I’ve been studying European history form 1400-1800 with my son for the last several months and for the most part it consists of people killing each other over their religion and justifying it with faith.  We have been studying each religion that we encounter, Hindu, Islam, Judaism, Sikhism, Jainism, Christianity, Buddhism, Shinto, and even some Zoroastrianism.  Most of these have a doctrine that explicitly suggests a peaceful way of life and yet our history and our present is almost entirely about killing each other over ideas arrived at by the mystical process of faith.

And where does the faith come from?

“From inside.”

“You just know it.”

“It just feels right.”

All are answers people give me when I ask people about how they use faith to form an opinion.   We don’t let kids make decisions about driving, drugs, or sex based on “just feeling it was right”.  We educate them so they can actually think their way through things. 

The modern cell phone is so packed with faithless examples of applied science as to be almost miraculous itself.
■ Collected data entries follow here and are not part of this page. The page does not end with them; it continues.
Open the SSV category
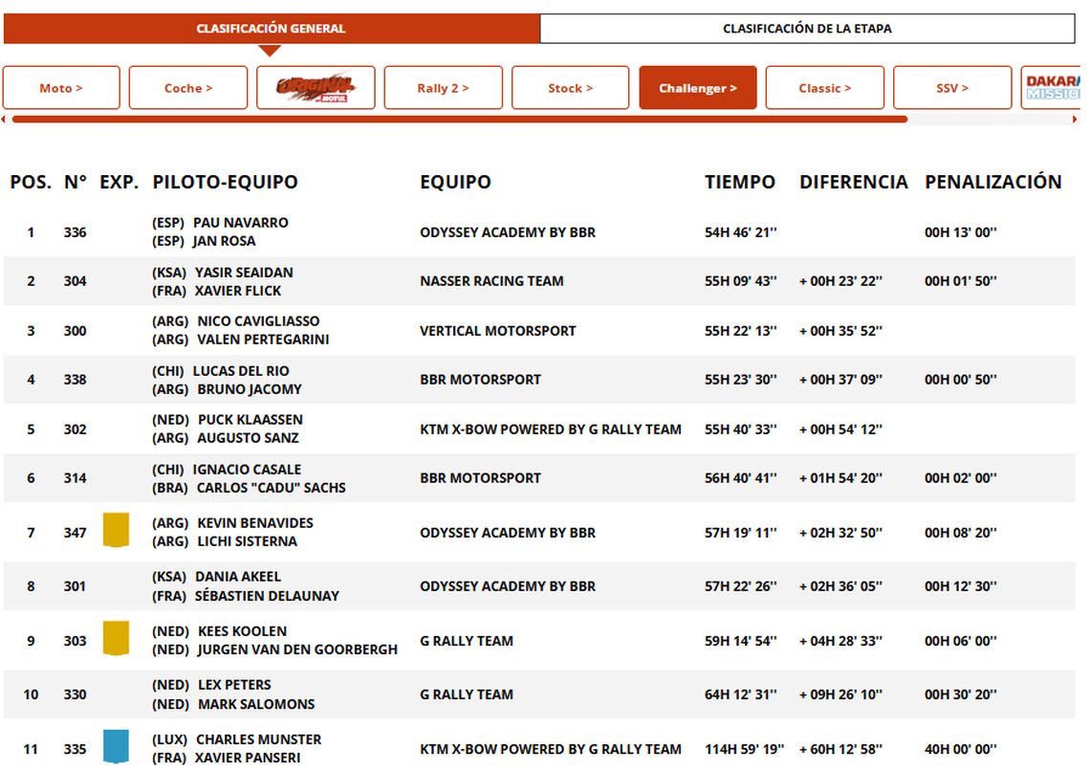 [x=952, y=88]
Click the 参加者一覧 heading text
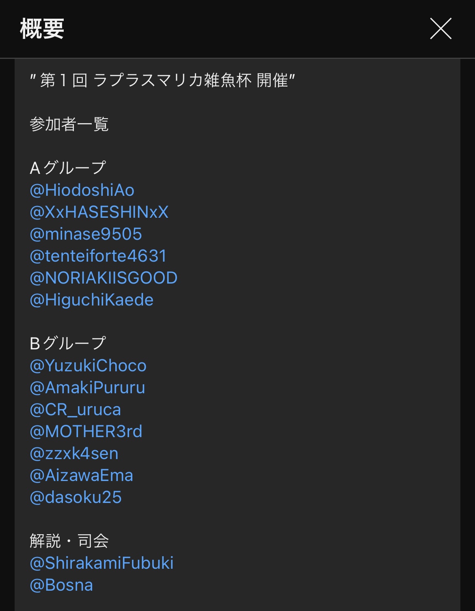 click(69, 124)
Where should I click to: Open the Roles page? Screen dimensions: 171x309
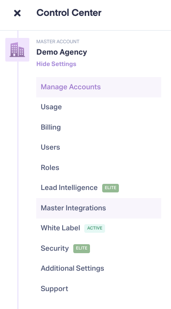coord(99,168)
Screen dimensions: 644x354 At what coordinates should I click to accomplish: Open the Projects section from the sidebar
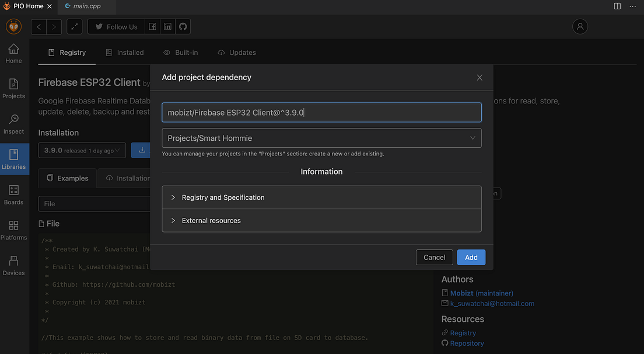click(x=13, y=87)
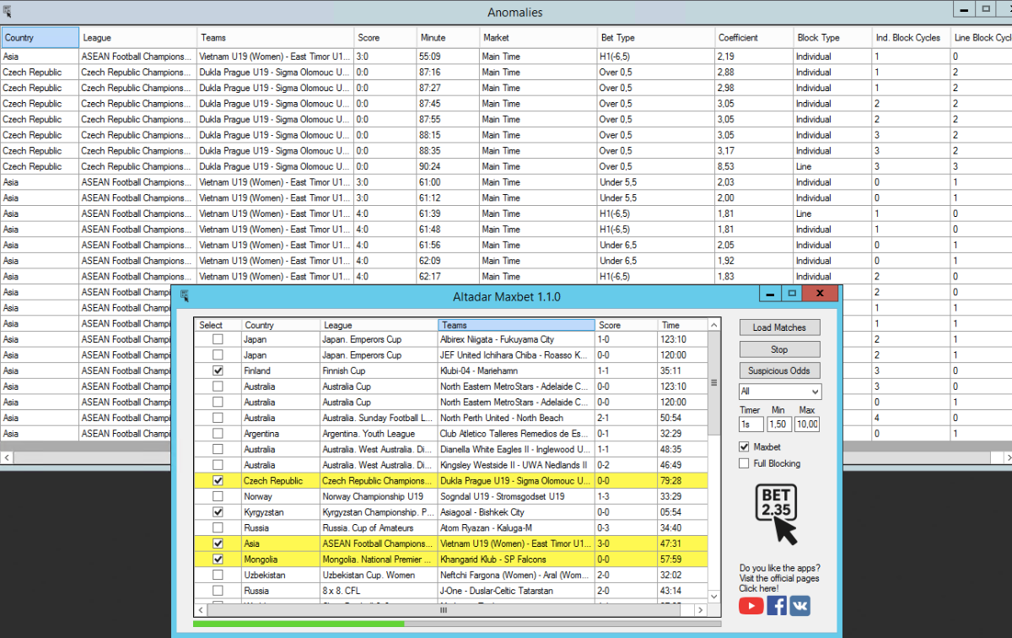This screenshot has width=1012, height=638.
Task: Open the VK official page icon
Action: click(x=799, y=605)
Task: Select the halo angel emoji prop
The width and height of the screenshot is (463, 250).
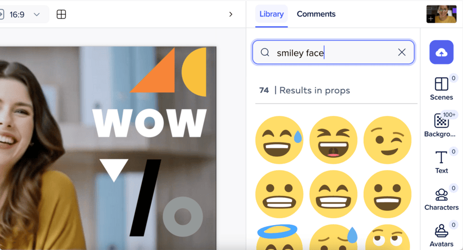Action: (x=278, y=237)
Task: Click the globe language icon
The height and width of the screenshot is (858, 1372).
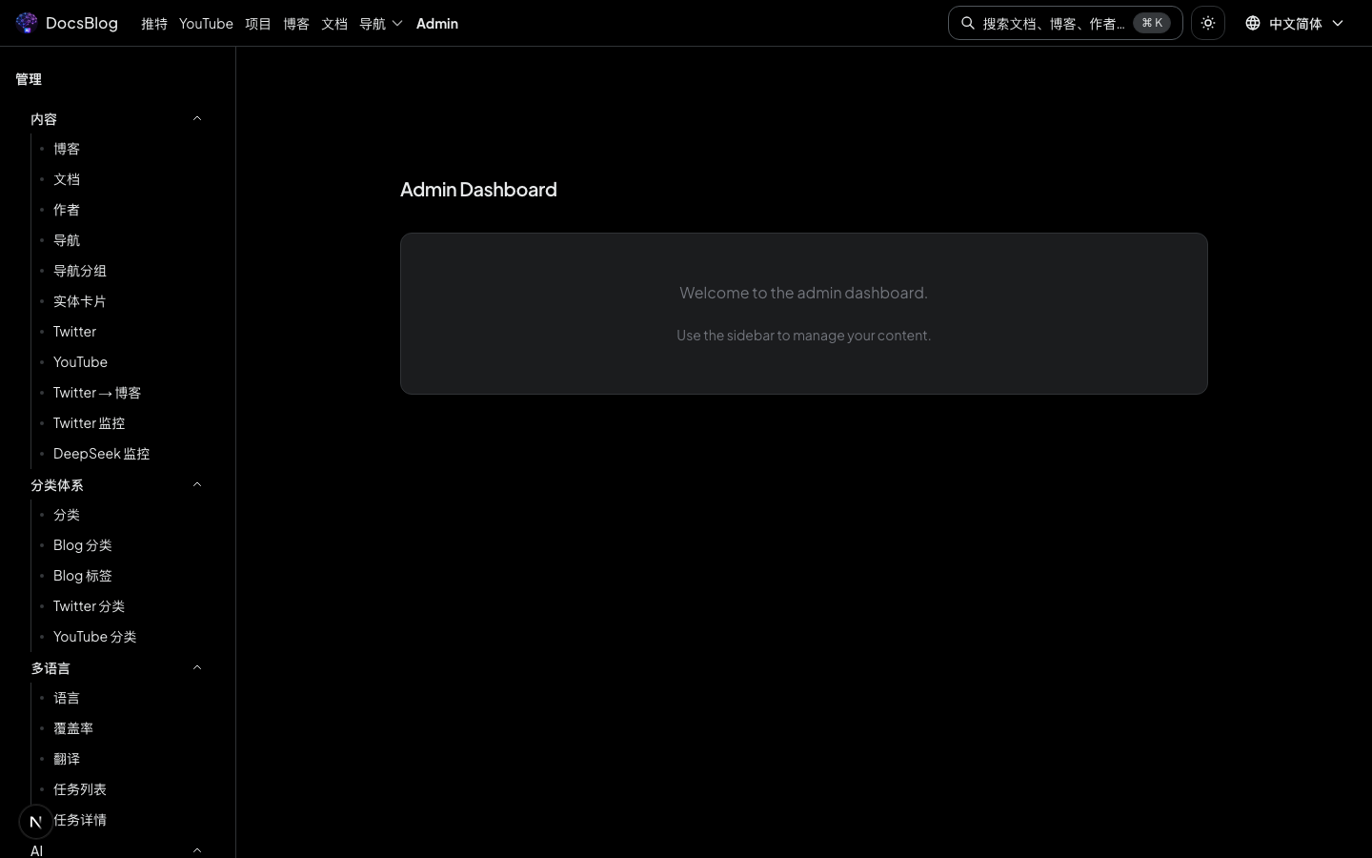Action: coord(1253,23)
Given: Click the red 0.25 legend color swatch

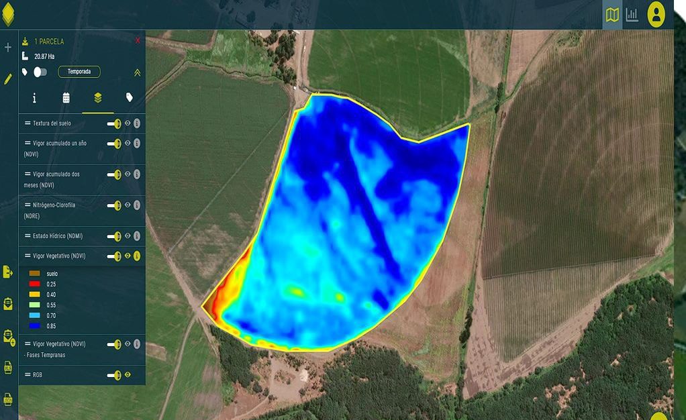Looking at the screenshot, I should (35, 284).
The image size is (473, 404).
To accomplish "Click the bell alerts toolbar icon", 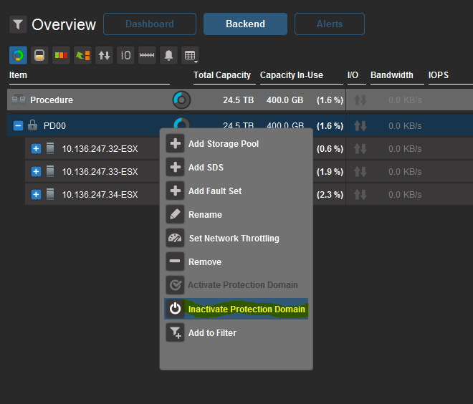I will click(x=168, y=55).
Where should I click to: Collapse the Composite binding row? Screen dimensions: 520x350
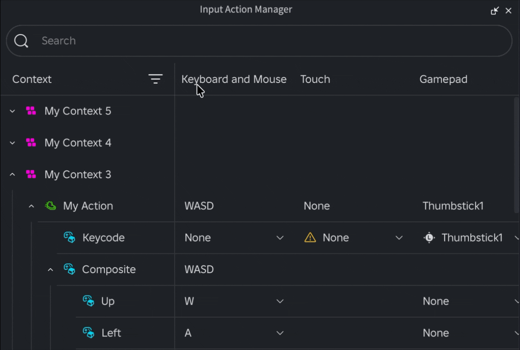[50, 270]
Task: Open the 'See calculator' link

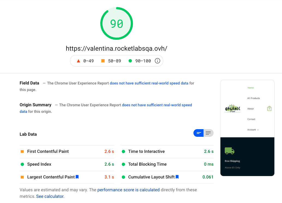Action: 50,196
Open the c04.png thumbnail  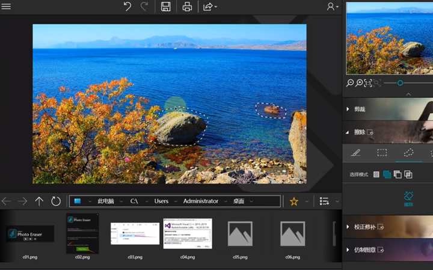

Yet, daily, people use their phones to spread uneducated opinions about the merits of scientific thinking. That’s like writing someone a letter to tell them the dangers of mailboxes. Other people feel comfortable with using faith to make decisions because so many other humans do it or because their parents did it. Basically, the same reasons that everyone used to smoke cigarettes.

We are sliding into another dark ages where charisma and violence are popularly considered leadership qualities and faith and consensus are considered valid ways to evaluate knowledge.  The last time we let faith run the government we had inquisitions and crusades. Take those impulses and mix in some weapons of mass destruction and the most sophisticated tools of propaganda and misinformation ever known and it gets ugly fast.

Faith is no way to go about making decisions like some kind of inner magic 8 ball.  If you came to the ER for a broken ankle and I told you “I just feel right about taking out your gallbladder,” you’d report me to the medical board.  But somehow we’ve let this go on long enough that people will vote for politicians because they “have faith”.  Bonkers. I want someone who has informational literacy, dispassionate analytical skills, and some emotional intelligence.

The truth is complicated, hard to understand, and time consuming to arrive at.  Stories are way easier to invent and way more fun to believe than the truth.  If someone makes the truth sound simple, it’s probably because they themselves are “simple”.  We seem completely bamboozled by the volume and self confidence of our political leaders.  Good leadership isn’t loudness, it’s listening.

Have we just gotten too lazy to think for ourselves?  We outsourced our memory to computers years ago, recently we have begun to outsource our creativity as well.   We need to spend time thinking, listening, and rethinking.  It’s how the world gets better.  It doesn’t get better because a loud guy stomps around and throws a hissy fit.  It doesn’t get better because your heart tells you that you are better than others somehow.  The world gets better when we realize that we are all more alike than different and that we have a very limited amount of time to solve some very pressing problems.  Violence is a great way to avoid listening, thinking, or taking time to realize that you might be wrong.  It’s also a great way to get a lot of kids killed.

Every time I let loose the leash on my tongue about the dangers of religious thinking, someone tries to kindly tell me about how there’s lots of good christians leading good lives and that I shouldn’t offend them.  Sorry, but we’ve let them off the hook for too long and look where we’ve ended up.  A nation with faith is not the answer to anything except why we will find ourselves embroiled in pointless wars.  Quit lying to children about Santa Claus and quit lying to them about Jesus.  Nobody is coming to save you except yourself.  The only heaven or hell that exists is the one we make of earth by deciding how we will treat other human beings and the planet that supports us.